## Supplied data
########
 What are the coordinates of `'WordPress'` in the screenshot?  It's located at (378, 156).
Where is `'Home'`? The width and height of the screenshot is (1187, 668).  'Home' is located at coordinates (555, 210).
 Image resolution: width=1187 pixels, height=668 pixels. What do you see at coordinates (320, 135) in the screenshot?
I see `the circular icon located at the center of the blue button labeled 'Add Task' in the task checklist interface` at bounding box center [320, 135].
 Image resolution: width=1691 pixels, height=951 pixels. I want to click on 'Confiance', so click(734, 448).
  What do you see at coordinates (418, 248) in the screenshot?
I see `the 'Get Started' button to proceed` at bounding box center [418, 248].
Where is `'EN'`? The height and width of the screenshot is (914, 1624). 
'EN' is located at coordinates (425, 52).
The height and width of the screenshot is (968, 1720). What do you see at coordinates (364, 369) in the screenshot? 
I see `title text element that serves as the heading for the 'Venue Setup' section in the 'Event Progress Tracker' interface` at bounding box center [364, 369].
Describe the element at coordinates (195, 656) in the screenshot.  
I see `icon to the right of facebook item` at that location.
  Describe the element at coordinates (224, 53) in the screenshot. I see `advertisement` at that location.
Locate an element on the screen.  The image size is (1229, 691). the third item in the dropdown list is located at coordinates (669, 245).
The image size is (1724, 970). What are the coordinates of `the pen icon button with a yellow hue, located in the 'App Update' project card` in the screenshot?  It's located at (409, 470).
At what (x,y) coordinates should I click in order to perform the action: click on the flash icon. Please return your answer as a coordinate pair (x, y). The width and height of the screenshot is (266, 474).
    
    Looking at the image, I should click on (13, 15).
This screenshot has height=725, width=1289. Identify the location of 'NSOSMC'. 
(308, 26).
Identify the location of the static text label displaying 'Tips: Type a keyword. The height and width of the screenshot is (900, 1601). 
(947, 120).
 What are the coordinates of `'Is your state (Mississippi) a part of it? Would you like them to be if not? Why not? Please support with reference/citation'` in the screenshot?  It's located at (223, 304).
########
Pull out every line of the entries above that contains the word "click".

 Image resolution: width=1691 pixels, height=951 pixels. I want to click on 'Confiance', so click(734, 448).
At what (x,y) coordinates should I click in order to perform the action: click on the flash icon. Please return your answer as a coordinate pair (x, y). The width and height of the screenshot is (266, 474).
    Looking at the image, I should click on (13, 15).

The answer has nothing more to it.